- Extrait source -
┌────────
Jim Harrison : “Dieu a trop à faire en Syrie pour surveiller notre vie sexuelle”

Le grand écrivain américain de “Légendes d’automne”, “Dalva” et “Un bon jour pour mourir” est mort à l’âge de 78 ans.

 

  • Né le 11 décembre 1937 à Grayling, dans le Michigan, Jim Harrison est mort ce 26 mars 2016, “à la suite d’une crise cardiaque qui l’a fauché chez lui dans l’Arizona”, selonlemonde.fr.
  • Il avait publié une trentaine de livres (romans, nouvelles, poèmes…), traduits dans le monde entier, mais également été scénariste, critique gastronomique et journaliste sportif.
  • Il est notamment l’auteur de “Un bon jour pour mourir” (1973),”Légendes d’automne” (1979), “Dalva” (1988) ou encore “Une odyssée américaine” (2008).
  • Lors de la sortie française d’”Une odyssée américaine”, en 2009, notre camarade Didier Jacob lui avait soumis un interrogatoire inspiré du questionnaire de Proust. Les réponses du Big Jim avaient été, et restent, particulièrement décoiffantes.
└────────
Entrées du jeu de données
┌────────
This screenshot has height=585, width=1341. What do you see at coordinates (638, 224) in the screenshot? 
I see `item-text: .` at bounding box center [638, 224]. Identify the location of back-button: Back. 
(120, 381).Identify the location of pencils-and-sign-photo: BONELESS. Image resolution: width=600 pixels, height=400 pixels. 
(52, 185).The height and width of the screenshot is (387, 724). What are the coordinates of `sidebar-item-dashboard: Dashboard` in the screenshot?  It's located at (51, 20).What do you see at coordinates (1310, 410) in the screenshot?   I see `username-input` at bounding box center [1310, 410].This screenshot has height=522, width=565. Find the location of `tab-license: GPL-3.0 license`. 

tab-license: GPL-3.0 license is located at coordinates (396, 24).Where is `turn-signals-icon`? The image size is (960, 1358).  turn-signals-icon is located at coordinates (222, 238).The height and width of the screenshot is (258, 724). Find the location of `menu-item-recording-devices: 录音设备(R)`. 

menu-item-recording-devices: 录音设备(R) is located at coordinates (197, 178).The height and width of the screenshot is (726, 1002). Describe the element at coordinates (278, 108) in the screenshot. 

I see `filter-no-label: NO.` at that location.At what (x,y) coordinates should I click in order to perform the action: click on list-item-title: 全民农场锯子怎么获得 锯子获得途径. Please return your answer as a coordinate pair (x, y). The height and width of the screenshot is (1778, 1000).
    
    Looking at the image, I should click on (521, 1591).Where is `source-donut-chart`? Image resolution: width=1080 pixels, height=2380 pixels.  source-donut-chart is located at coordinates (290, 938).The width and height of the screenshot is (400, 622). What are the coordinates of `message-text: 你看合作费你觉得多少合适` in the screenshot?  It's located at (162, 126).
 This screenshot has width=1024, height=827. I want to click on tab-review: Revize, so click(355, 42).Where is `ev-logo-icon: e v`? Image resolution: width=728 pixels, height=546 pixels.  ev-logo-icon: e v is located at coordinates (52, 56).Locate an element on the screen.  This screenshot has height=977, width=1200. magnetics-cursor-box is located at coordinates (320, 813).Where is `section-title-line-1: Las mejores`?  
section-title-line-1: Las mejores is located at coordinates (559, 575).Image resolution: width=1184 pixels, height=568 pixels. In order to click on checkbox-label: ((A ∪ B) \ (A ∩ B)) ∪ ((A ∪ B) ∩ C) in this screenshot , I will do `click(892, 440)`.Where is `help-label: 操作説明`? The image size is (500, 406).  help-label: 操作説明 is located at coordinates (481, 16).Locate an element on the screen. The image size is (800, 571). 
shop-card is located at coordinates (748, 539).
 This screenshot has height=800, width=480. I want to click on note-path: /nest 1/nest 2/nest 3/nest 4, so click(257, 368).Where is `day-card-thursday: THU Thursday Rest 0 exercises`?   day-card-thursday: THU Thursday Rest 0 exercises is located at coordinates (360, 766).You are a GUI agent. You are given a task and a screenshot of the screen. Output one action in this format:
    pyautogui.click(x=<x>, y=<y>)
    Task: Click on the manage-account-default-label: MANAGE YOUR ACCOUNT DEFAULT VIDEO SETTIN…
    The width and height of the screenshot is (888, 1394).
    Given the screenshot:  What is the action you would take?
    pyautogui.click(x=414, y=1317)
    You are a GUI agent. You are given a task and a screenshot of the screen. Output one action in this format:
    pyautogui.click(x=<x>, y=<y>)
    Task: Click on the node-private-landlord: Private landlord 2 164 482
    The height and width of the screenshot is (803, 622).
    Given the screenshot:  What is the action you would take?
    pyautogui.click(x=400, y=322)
└────────
- Consigne -
Recopiez intégralement l'extrait consacré à Jim Harrison, sans y changer un seul mot. Ces enregistrements sont tirés d'une source distincte de l'extrait.

- Corrigé -
Jim Harrison : “Dieu a trop à faire en Syrie pour surveiller notre vie sexuelle”

Le grand écrivain américain de “Légendes d’automne”, “Dalva” et “Un bon jour pour mourir” est mort à l’âge de 78 ans.

 

  • Né le 11 décembre 1937 à Grayling, dans le Michigan, Jim Harrison est mort ce 26 mars 2016, “à la suite d’une crise cardiaque qui l’a fauché chez lui dans l’Arizona”, selonlemonde.fr.
  • Il avait publié une trentaine de livres (romans, nouvelles, poèmes…), traduits dans le monde entier, mais également été scénariste, critique gastronomique et journaliste sportif.
  • Il est notamment l’auteur de “Un bon jour pour mourir” (1973),”Légendes d’automne” (1979), “Dalva” (1988) ou encore “Une odyssée américaine” (2008).
  • Lors de la sortie française d’”Une odyssée américaine”, en 2009, notre camarade Didier Jacob lui avait soumis un interrogatoire inspiré du questionnaire de Proust. Les réponses du Big Jim avaient été, et restent, particulièrement décoiffantes.